A análise fatorial confirmatória (AFC) é uma técnica estatística essencial para validar a estrutura interna de instrumentos psicométricos. Neste post, vamos explicar o que é AFC, como ela funciona e quais são seus principais elementos.

Primeiramente, revisitaremos o modelo dos fatores comuns. Em seguida, falaremos sobre a especificação do modelo, os métodos de estimação e os índices de ajuste. Por fim, discutiremos como interpretar os resultados da AFC e identificar problemas no modelo.
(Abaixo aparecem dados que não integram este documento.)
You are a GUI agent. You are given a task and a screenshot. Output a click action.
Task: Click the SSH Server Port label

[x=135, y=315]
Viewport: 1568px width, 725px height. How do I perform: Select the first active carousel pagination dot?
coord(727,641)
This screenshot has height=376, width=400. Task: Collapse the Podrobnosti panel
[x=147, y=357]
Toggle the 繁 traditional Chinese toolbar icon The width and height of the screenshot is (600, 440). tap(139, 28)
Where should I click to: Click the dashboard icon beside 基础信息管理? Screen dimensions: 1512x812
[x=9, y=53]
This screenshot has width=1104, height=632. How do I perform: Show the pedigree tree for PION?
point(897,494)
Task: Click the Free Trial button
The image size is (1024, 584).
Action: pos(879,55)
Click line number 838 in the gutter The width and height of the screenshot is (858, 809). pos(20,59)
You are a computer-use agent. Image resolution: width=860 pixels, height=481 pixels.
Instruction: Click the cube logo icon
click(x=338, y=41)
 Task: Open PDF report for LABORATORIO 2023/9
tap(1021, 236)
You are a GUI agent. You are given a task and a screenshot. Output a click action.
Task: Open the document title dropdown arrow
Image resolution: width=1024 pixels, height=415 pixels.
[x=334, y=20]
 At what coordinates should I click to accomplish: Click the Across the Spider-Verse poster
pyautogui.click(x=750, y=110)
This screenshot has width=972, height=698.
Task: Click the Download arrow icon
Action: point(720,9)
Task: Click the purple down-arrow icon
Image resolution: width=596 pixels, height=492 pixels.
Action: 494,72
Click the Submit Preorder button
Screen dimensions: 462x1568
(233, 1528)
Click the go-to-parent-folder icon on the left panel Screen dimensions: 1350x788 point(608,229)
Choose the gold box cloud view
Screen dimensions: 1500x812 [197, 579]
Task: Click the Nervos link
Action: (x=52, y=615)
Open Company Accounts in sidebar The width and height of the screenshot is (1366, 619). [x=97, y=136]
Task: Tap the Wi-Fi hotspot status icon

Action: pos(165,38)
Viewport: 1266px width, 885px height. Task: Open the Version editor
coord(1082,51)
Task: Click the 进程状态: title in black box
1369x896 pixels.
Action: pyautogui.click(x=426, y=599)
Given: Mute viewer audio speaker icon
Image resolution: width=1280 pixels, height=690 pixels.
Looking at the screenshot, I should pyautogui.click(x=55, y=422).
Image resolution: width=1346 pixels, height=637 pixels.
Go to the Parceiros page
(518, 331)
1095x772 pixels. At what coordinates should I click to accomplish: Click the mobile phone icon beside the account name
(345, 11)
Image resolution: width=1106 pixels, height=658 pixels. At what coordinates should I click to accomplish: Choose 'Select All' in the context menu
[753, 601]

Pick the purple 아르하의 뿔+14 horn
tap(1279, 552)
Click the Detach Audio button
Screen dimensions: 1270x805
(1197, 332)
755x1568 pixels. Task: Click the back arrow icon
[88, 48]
Entendendo os fatores e o modelo fatorial

Para compreender o que é AFC, é fundamental conhecer o modelo dos fatores comuns. Em síntese, esse modelo parte da ideia de que existe uma ou mais variáveis latentes que influenciam um conjunto de variáveis observáveis. Por exemplo, não podemos medir a depressão diretamente, mas seus efeitos aparecem em sintomas como insônia, fadiga, culpa e alterações no apetite (Figura 1).

análise fatorial confirmatória e modelo dos fatores comuns.
Figura 1. Representação esquemática do modelo dos fatores comuns.

Nesse contexto, a AFC nos permite determinar se o nosso modelo é capaz de explicar as variâncias e as covariâncias entre um conjunto de medidas observáveis. Ou seja, nós entendemos que pessoas com depressão têm aspectos em comum em relação à estes sintomas. Em outras palavras, assumimos que estes sintomas têm uma variação específica e mudam juntos.

Por exemplo, podemos ter um modelo onde acreditamos que uma pessoa com depressão que apresente perda de interesse, fadiga e humor deprimido, também apresentará, em algum grau, dificuldade de concentração, culpa e alteração no apetite.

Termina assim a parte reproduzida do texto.